Slowly, lying on my front became uncomfortable and my neck would protest. Then I was pregnant and sleeping on my front was out of question anyway. I never went back to that position. With years added to my age, pillows appeared. If I didn't support my hips, I wouldn't feel comfortable on my side. Hugging a long, stuffed crocodile also helps for some unknown reason... I would say every decade brings extra pillow and more restrictions. Camping is no longer an easy adventure. I want a big tent where I can stand, big sleeping bag and the extra pillows. No more sleeping in a mummy style bag with a rolled up tracksuit top as a pillow... Otherwise I am not a happy camper!

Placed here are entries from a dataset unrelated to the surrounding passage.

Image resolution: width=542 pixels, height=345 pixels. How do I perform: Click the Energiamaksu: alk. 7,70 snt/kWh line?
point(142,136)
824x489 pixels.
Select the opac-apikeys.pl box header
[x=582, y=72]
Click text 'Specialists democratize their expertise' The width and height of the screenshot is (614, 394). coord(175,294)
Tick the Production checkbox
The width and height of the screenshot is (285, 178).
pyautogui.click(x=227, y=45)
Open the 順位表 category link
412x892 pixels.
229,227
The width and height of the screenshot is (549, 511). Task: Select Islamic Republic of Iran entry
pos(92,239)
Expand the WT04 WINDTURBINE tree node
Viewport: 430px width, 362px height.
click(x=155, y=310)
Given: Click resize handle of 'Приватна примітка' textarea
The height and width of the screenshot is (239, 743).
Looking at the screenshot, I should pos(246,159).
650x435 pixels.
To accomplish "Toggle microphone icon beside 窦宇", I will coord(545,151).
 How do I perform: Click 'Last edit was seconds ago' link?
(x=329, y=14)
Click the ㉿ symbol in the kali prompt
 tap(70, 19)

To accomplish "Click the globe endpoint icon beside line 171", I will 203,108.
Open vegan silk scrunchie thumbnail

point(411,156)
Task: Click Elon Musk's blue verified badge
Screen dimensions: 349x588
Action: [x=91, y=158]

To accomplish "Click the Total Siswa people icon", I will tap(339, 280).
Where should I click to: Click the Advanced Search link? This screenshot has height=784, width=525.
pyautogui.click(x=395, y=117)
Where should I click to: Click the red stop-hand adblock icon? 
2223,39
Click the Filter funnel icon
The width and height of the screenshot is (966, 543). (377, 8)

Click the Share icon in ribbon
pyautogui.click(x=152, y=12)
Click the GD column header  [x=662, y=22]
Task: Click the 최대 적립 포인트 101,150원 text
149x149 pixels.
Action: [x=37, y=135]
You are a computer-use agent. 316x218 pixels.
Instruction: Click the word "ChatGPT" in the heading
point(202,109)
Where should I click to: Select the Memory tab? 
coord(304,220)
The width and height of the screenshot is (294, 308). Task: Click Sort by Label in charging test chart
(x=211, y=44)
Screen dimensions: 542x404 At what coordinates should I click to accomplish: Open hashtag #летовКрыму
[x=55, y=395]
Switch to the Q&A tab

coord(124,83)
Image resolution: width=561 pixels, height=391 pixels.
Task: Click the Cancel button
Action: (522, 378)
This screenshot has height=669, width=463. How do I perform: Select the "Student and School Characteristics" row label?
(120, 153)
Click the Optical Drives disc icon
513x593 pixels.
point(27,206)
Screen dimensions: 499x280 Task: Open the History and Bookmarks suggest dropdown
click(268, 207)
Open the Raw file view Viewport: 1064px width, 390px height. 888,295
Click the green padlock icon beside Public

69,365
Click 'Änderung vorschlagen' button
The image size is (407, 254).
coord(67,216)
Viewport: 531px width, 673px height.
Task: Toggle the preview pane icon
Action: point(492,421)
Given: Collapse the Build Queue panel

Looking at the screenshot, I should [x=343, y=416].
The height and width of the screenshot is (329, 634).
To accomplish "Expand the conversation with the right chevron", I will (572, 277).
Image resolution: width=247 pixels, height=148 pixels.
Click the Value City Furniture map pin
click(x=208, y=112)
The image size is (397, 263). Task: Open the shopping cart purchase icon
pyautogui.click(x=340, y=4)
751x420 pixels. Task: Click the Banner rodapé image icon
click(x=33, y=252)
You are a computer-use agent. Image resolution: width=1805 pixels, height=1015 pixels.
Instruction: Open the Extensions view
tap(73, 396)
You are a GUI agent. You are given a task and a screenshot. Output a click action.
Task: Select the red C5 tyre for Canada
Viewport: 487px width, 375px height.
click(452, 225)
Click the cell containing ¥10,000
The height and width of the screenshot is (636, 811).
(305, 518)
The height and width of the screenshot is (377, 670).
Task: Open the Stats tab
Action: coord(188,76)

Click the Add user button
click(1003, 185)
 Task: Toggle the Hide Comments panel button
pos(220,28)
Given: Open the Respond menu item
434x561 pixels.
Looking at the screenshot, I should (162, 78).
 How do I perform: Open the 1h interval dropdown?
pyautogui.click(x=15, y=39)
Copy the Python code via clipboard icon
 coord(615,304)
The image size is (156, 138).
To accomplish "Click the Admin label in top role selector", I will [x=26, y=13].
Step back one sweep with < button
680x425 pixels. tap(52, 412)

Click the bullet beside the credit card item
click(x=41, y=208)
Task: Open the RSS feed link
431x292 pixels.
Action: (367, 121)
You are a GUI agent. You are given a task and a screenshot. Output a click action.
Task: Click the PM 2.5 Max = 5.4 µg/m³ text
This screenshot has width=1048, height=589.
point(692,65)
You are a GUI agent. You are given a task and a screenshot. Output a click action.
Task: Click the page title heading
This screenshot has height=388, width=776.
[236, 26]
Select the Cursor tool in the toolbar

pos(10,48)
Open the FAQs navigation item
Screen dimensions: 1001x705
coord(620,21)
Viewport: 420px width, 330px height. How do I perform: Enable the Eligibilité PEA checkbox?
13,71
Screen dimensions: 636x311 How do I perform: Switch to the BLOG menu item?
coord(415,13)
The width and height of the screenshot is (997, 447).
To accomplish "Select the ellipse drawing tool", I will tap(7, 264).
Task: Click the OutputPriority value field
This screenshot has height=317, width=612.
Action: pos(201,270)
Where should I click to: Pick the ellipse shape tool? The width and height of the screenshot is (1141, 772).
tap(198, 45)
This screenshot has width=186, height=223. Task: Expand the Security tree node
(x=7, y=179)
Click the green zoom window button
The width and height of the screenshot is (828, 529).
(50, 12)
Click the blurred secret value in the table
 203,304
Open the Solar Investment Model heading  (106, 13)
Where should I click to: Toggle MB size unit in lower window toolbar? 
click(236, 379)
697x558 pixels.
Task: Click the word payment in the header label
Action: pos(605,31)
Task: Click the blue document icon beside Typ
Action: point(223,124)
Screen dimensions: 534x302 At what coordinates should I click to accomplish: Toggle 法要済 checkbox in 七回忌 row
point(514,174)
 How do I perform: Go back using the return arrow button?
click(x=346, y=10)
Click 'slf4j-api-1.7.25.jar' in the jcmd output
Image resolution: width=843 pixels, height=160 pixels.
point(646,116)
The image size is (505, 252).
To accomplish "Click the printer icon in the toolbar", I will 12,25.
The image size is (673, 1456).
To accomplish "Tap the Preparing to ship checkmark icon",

But it isn't just physical. From the easy nodding off to dreaming a waking up, I slowly transitioned to waking up every time I turn, or waking up randomly just because, or being disturbed by either or all: husband, child, dog, wind and rain, random noise.. And my favourite: 2 am or 3 am thoughts. Sometimes you realize you are awake, but your brain is already working by the time it fully occurs. And the thoughts that come usually start with something bad, difficult, or just an idea. At the small hours, the brain is very prone to offering only bad or very bad scenarios and possibilities. While I can function very well in the every day reality and accept that many things are out of my control, when the same thoughts come in the random early waking up hours, my brain plays with them and offers catastrophe after catastrophe. And how am I supposed to go to sleep?

The quality of sleep changes with age, no matter what I do. I am wiser, practise more meditation and breathing exercises, I am rational, but sleep, the good sleep I remember, eludes me. Sometimes I think it is gone forever. I am coping. I keep up with the routine, have a dark room, avoid alcohol, caffeine, heavy food in the evening and afternoon, I do the right things. I've found things that work. I listen to a radio, podcast or an audio book before sleep or when I wake up during the night. I practise yoga nidra in the evening. I have an orthopaedic pillow. I am trying. But I miss the easy, full, rejuvenating sleep. I see my child sleeping like a log, nothing can wake her, even talking and noise. There were times when I was like that....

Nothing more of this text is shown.